[The data]
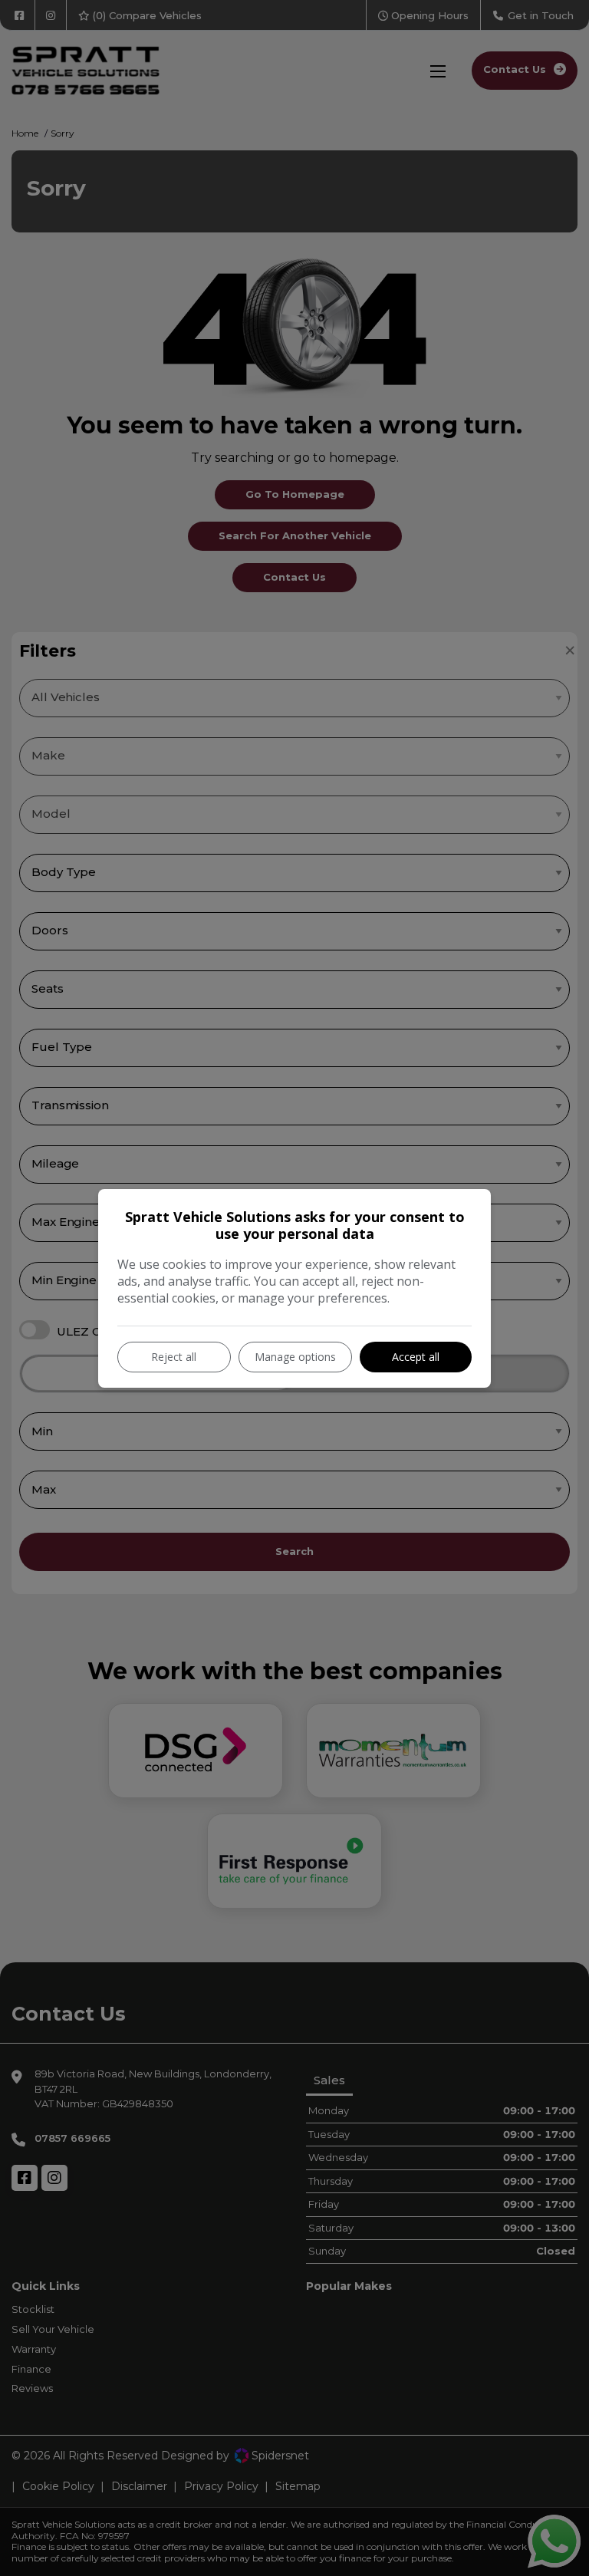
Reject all (173, 1356)
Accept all (415, 1356)
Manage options (295, 1356)
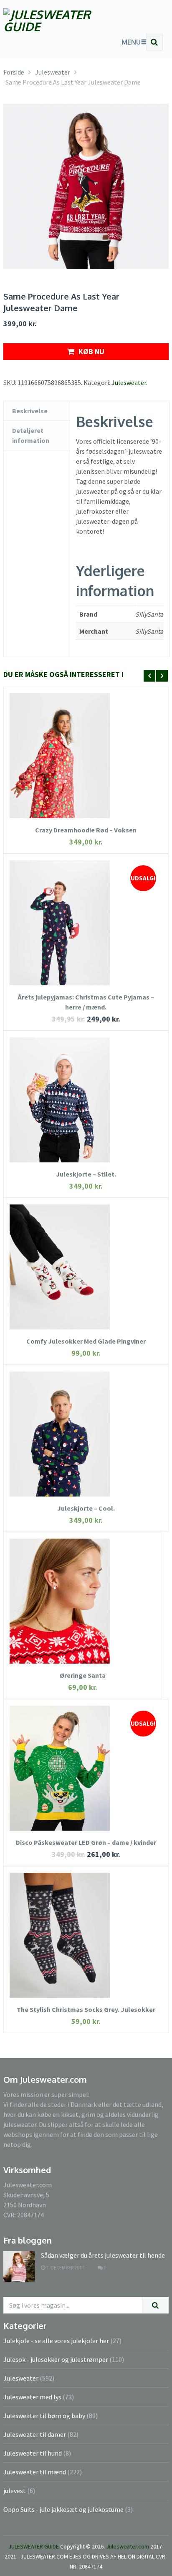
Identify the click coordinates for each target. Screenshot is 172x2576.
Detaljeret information (30, 435)
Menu (131, 42)
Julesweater (128, 382)
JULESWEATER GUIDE (33, 2546)
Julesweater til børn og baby (44, 2415)
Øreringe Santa (83, 1675)
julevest (14, 2490)
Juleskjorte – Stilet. (86, 1174)
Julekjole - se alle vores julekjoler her (56, 2340)
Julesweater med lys (32, 2397)
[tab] (37, 411)
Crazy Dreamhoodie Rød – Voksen (86, 830)
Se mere (86, 743)
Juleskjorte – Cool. (86, 1508)
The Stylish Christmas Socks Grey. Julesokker (86, 2009)
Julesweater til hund (32, 2453)
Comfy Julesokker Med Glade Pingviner (86, 1341)
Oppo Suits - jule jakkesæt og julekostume (63, 2509)
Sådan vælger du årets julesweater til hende (103, 2255)
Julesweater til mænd (34, 2472)
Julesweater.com (128, 2546)
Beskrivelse (30, 411)
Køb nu (91, 351)
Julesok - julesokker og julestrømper (55, 2359)
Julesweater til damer (34, 2434)
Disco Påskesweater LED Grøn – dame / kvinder (86, 1842)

[Directions]
Reproduce the line that contains "Se mere (86, 743)" and each line after it through the last line of the entries above, exactly; leave out all earlier lines.

[Output for this task]
Se mere (86, 743)
Juleskjorte – Cool. (86, 1508)
The Stylish Christmas Socks Grey. Julesokker (86, 2009)
Julesweater til hund (32, 2453)
Comfy Julesokker Med Glade Pingviner (86, 1341)
Oppo Suits - jule jakkesæt og julekostume (63, 2509)
Sådan vælger du årets julesweater til hende (103, 2255)
Julesweater til mænd (34, 2472)
Julesweater.com (128, 2546)
Beskrivelse (30, 411)
Køb nu (91, 351)
Julesok - julesokker og julestrømper (55, 2359)
Julesweater til damer (34, 2434)
Disco Påskesweater LED Grøn – dame / kvinder (86, 1842)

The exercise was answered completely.